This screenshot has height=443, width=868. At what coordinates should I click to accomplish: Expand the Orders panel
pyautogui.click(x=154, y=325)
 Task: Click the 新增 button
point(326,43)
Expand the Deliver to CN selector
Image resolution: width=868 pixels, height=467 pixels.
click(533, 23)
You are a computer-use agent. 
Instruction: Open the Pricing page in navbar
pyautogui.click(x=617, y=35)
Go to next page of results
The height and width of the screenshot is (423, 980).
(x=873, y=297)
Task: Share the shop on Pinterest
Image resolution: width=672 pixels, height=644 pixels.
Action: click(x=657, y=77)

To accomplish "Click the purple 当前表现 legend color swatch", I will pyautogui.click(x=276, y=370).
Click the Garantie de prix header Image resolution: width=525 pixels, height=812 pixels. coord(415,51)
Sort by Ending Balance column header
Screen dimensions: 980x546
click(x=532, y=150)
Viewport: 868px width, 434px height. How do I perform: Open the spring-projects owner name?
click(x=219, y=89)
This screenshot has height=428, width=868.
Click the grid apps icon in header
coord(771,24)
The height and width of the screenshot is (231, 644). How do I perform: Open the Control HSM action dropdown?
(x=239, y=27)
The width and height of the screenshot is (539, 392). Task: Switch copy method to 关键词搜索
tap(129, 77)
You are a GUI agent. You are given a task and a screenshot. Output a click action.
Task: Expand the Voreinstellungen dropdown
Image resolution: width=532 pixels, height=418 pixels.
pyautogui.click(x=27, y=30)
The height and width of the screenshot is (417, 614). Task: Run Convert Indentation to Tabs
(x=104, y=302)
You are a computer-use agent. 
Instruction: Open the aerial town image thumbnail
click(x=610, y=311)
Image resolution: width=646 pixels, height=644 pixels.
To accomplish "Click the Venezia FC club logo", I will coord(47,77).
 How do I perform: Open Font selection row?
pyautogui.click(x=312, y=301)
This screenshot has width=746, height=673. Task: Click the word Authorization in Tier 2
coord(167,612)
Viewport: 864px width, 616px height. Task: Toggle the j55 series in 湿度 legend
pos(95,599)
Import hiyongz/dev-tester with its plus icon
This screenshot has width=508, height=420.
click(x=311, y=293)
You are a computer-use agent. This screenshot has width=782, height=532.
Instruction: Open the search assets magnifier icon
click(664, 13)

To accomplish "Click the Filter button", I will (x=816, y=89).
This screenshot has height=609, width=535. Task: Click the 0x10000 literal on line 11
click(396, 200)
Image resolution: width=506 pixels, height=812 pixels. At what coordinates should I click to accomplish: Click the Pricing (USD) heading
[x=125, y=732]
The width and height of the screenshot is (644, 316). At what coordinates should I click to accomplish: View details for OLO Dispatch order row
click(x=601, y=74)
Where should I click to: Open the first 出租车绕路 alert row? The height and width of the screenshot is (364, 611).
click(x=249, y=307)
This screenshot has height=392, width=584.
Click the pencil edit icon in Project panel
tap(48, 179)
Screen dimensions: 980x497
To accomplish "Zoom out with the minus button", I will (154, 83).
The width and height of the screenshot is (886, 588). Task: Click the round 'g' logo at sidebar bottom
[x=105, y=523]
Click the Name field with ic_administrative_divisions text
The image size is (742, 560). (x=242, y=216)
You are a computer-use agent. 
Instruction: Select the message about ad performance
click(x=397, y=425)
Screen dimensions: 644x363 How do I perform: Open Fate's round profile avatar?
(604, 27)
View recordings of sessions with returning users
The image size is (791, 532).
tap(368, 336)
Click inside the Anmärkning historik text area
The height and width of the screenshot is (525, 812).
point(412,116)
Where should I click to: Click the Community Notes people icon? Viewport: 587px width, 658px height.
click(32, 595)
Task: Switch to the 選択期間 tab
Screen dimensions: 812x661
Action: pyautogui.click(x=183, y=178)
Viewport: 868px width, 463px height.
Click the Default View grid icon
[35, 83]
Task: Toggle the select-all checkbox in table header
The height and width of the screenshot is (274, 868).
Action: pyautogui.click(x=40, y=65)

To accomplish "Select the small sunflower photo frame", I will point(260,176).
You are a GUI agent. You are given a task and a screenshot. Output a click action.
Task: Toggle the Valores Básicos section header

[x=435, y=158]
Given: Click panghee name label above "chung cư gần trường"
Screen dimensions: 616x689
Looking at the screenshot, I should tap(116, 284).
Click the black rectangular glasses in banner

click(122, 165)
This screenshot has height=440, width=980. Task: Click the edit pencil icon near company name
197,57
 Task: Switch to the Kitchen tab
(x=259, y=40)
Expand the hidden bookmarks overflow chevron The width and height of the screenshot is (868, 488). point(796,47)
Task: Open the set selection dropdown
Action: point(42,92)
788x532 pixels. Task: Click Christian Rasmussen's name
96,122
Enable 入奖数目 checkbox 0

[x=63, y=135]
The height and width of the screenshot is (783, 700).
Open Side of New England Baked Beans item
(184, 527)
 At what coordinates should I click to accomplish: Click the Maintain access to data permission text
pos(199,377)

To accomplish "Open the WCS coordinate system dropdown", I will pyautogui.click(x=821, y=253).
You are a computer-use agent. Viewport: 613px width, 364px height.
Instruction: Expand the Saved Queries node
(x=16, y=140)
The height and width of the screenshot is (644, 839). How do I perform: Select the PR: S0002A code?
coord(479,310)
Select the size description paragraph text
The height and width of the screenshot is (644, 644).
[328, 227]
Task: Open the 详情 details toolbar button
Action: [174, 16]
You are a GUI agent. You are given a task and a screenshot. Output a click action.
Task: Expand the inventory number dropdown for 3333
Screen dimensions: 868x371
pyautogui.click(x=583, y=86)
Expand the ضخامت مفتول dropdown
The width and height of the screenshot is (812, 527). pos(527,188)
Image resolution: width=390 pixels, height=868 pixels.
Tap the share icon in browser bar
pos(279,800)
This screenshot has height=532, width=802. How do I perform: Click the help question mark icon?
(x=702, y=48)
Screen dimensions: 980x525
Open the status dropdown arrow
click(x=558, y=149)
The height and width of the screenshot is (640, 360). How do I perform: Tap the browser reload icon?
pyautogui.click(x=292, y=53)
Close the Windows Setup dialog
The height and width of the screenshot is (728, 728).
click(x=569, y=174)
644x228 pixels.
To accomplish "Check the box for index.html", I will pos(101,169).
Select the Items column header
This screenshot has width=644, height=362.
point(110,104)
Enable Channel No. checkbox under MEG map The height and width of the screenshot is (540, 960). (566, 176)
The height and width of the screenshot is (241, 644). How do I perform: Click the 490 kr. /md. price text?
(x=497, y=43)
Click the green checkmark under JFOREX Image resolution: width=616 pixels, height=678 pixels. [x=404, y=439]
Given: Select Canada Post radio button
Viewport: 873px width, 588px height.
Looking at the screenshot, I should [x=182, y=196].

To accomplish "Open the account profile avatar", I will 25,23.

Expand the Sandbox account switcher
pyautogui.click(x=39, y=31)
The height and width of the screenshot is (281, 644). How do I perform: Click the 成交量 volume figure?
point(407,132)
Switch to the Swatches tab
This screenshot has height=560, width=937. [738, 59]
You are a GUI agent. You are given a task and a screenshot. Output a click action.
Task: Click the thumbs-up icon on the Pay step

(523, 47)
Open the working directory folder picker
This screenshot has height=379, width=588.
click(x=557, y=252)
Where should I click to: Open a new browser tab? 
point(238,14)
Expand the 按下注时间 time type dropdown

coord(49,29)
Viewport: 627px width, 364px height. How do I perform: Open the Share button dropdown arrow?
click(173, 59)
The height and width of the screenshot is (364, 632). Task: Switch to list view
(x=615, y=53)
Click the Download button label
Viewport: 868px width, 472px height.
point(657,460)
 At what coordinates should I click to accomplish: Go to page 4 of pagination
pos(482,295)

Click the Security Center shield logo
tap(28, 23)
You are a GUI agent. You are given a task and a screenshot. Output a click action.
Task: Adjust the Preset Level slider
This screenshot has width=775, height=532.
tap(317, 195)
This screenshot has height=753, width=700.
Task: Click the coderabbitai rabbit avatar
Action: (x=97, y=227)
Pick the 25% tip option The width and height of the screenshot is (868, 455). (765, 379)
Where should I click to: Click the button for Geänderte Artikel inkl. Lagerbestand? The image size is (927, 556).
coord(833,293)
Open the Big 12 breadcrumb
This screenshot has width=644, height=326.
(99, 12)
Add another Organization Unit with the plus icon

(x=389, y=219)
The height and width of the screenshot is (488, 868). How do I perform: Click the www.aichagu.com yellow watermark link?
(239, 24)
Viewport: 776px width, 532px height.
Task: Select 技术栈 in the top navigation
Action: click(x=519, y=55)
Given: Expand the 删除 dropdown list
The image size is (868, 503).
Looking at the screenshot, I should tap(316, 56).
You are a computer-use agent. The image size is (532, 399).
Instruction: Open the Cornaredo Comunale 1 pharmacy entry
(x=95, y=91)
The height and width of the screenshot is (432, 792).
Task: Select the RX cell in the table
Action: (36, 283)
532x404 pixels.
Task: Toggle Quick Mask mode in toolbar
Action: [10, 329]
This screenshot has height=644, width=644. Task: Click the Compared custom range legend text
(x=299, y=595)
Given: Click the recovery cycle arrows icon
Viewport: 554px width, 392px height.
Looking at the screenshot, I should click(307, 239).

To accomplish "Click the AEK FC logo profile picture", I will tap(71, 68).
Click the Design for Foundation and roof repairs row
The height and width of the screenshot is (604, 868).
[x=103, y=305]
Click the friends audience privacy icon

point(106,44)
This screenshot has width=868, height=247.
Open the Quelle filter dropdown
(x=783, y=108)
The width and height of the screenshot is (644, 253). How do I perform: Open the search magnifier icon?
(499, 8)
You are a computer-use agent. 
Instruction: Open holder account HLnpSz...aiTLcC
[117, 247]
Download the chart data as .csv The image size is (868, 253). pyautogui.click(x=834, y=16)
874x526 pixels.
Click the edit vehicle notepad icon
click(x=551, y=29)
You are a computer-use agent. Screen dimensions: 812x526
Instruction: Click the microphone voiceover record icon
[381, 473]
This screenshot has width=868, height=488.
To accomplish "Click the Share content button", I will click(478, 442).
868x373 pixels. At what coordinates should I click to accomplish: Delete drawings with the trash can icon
..............................
> **What the exercise asks**
Reprint exactly the lines above that start at the one with "This screenshot has width=644, height=326." and end at the one with "Given: Click the recovery cycle arrows icon", keeping both and adding none.

> **Answer section**
This screenshot has width=644, height=326.
(99, 12)
Add another Organization Unit with the plus icon

(x=389, y=219)
The height and width of the screenshot is (488, 868). How do I perform: Click the www.aichagu.com yellow watermark link?
(239, 24)
Viewport: 776px width, 532px height.
Task: Select 技术栈 in the top navigation
Action: click(x=519, y=55)
Given: Expand the 删除 dropdown list
The image size is (868, 503).
Looking at the screenshot, I should tap(316, 56).
You are a computer-use agent. The image size is (532, 399).
Instruction: Open the Cornaredo Comunale 1 pharmacy entry
(x=95, y=91)
The height and width of the screenshot is (432, 792).
Task: Select the RX cell in the table
Action: (36, 283)
532x404 pixels.
Task: Toggle Quick Mask mode in toolbar
Action: [10, 329]
This screenshot has height=644, width=644. Task: Click the Compared custom range legend text
(x=299, y=595)
Given: Click the recovery cycle arrows icon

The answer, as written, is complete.